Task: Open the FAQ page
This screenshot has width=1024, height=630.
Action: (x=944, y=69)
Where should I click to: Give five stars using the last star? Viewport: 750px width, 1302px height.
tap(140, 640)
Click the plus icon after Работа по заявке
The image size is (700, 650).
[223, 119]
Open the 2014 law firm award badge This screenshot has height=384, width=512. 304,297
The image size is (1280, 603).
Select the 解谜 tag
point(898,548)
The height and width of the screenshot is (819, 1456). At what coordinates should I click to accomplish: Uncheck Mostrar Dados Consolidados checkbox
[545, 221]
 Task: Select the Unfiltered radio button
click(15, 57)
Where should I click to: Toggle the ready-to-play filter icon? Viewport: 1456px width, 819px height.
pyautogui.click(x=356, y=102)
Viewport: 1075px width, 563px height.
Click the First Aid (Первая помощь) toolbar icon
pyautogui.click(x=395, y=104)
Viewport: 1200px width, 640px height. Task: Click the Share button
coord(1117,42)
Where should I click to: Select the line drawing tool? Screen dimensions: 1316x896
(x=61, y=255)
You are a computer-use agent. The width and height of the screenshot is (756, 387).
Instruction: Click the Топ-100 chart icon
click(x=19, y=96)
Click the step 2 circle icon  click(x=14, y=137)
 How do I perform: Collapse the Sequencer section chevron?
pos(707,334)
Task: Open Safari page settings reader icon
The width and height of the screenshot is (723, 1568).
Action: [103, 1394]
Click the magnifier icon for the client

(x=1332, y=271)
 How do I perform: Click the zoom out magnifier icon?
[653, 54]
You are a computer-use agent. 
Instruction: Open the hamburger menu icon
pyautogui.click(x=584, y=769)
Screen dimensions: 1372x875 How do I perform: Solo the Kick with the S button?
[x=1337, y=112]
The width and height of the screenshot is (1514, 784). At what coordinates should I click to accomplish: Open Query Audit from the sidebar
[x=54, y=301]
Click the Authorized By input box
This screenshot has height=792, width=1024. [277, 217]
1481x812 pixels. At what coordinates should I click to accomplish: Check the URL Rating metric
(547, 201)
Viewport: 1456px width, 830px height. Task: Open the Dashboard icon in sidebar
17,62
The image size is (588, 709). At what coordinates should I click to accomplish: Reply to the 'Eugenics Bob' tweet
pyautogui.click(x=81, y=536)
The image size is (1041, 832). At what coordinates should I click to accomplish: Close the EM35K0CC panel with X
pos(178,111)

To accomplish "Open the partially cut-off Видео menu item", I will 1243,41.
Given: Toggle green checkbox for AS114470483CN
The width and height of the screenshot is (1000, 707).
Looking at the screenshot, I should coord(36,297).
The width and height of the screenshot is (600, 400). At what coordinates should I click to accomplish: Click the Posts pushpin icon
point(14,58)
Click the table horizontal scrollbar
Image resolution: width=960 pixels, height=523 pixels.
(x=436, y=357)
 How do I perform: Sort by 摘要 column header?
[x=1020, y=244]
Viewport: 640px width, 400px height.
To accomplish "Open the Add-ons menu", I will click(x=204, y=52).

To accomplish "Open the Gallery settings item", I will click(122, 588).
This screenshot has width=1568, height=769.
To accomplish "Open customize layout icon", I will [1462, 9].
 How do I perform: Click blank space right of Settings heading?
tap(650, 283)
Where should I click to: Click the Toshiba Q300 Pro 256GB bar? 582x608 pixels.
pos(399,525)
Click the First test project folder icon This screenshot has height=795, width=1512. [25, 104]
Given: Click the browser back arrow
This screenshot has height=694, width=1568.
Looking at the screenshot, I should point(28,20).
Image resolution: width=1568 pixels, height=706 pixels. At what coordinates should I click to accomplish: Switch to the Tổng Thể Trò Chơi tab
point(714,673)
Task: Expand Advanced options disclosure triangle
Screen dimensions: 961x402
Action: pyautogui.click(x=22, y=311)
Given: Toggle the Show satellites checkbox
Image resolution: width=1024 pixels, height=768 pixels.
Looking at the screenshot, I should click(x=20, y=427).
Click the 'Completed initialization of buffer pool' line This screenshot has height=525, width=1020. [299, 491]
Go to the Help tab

+-------+

*Direction*
Select every line of the rows above that contains the string "Instruction", with case counting.

*The completed task*
Instruction: Click the Топ-100 chart icon
Instruction: Open the hamburger menu icon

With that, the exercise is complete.